Developing capacities and raising awareness for integrity to promote a change of behaviour

  • Once an extensive pool of trainers is built, induction training for public officials on public ethics should be made mandatory irrespective of the public official’s contractual status. In addition, refresher courses could be offered

  • The OA could to enable the exchange of experience of trainers to ensure good quality standards thorough regular meetings to discuss problems they face, to exchange training case studies and to agree on the common approaches to ethical dilemmas

  • The learning effect of the training course on public ethics by the Ministry of Modernisation could be strengthened by including a discussion forum in which guided by a moderator, the participants are encouraged to think through an ethical dilemma and a conflict-of-interest situation

  • The trainings course on public ethics for senior management could be improved by conducting some of the sessions in-person, in particular the ethical dilemma training, and including a component in which senior management identify individual risks and challenges to integrity and develop a personal plan to mitigate these risks

  • Training courses could be made mandatory

  • The Secretary of Public Employment could develop a mentoring programme for public officials at the junior level to encourage the development of ethical capacities and build a pool of ethical leaders for the future

  • The Anti-Corruption Office could design and test different behavioural reminders and evaluate the effectiveness to develop a targeted and effective awareness-raising campaign

  • Statements by prominent people from public life could record short video messages underlining their commitment to public integrity and what it means for them to act with integrity

  • Posters with concrete examples about what a particular value might mean could be distributed in the entities

  • On an annual basis, Argentina could award an Integrity in the Public Service Award to public officials showcasing ethical behaviour

Creating an open organisational culture

  • The Ministry of Modernisation could engage senior public officials to provide guidance, advice and counsel.

  • To equip management to guide and counsel employees on work-related concerns, the OA in collaboration with INAP could develop a specific training course for senior public officials to familiarise management with general measures to build trust among employees to express any grievances or concerns.

  • To empower and engage employees, staff champions for openness could be nominated who would consult with staff on measures to improve employee well-being, work processes and openness.

  • Argentina could adopt comprehensive regulations on the protection of public servants who in good faith denounce acts of corruption.

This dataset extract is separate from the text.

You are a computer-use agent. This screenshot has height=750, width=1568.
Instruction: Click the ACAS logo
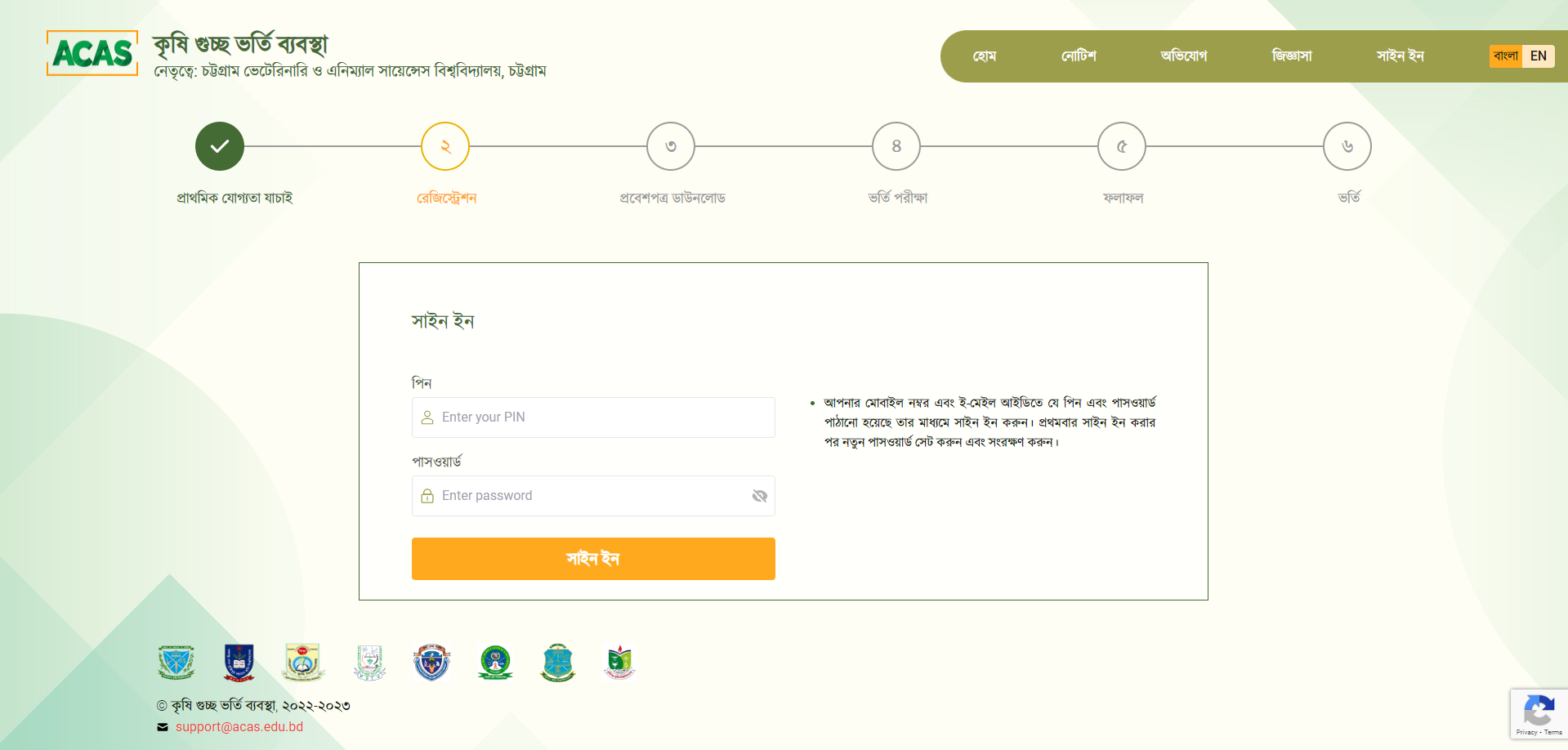(x=92, y=54)
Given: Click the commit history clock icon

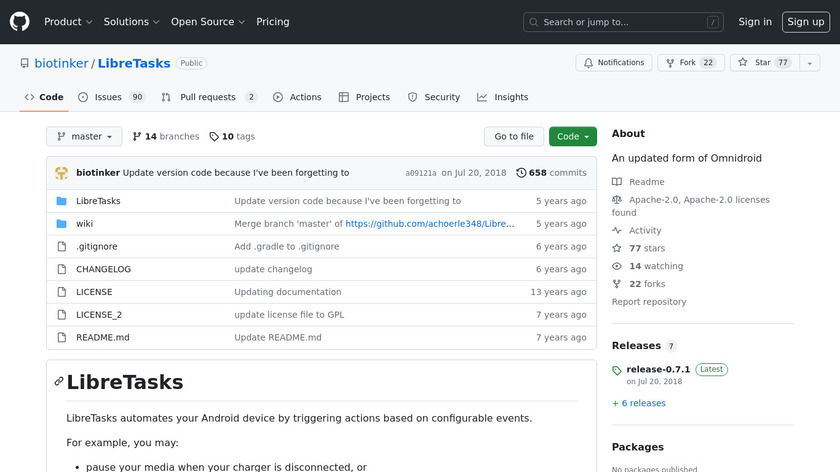Looking at the screenshot, I should (x=521, y=173).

Such a law could include the following protection measures and mechanism:

    • Protection for those who report acts of corruption that may or may not be defined as criminal offences, but which may be subject to judicial or administrative investigation

    • Guaranteeing anonymity to whistleblowers that wish to stay anonymous.

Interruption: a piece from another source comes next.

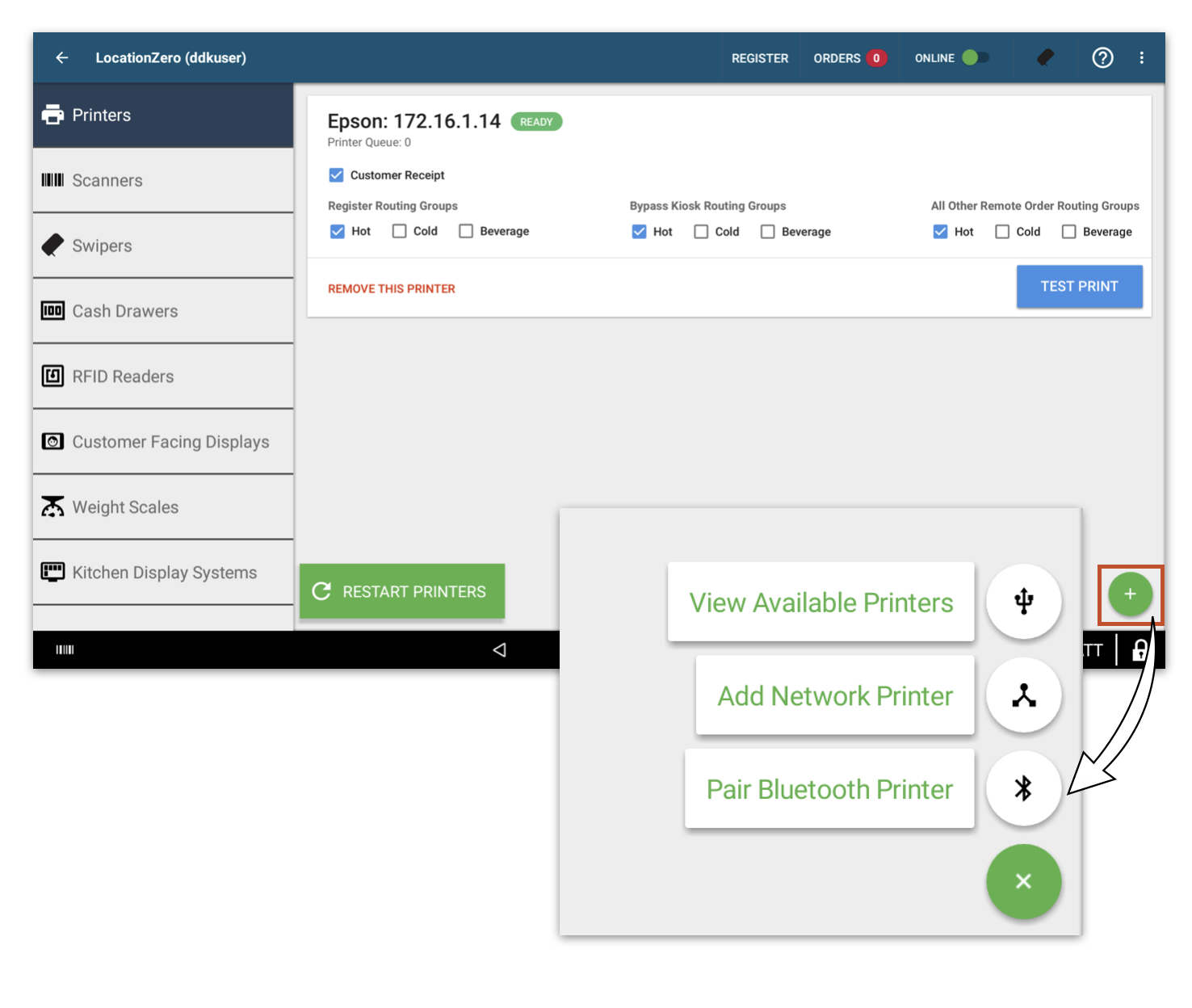Open the Cash Drawers section
This screenshot has height=1008, width=1192.
tap(52, 311)
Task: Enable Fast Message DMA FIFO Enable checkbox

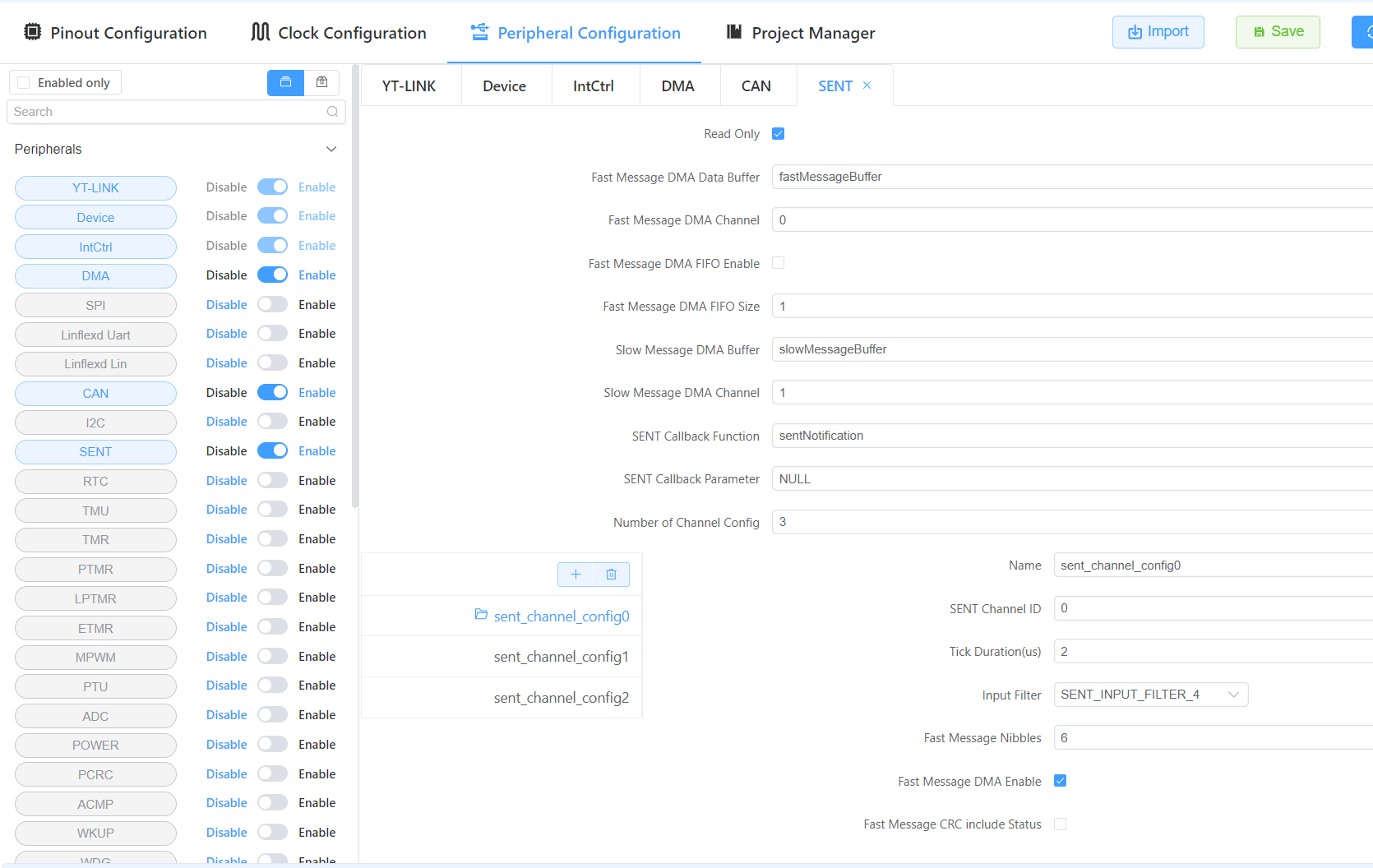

    • Protective measures aimed not only at protecting the physical integrity of the informant and his or her family, but also at protecting their employment situation, especially in the case of public servants, especially in cases where the acts of corruption may involve his or her hierarchical superior or colleagues

    • Mechanisms to report the threats or reprisals to which the informant may be subjected, indicating the authorities that are competent to process the requests for protection and the offices or entities responsible for providing it

    • Mechanisms that facilitate international cooperation in the foregoing areas, when appropriate

  • Argentina could consider clarifying the overlap between witness and whistleblower protection and ensure that disclosures that do not lead to a full investigation or to prosecution are still eligible for legal protection.

  • A communication strategy within the different entities as well as externally could encourage staff to raise concerns and improve the perception of whistleblowers.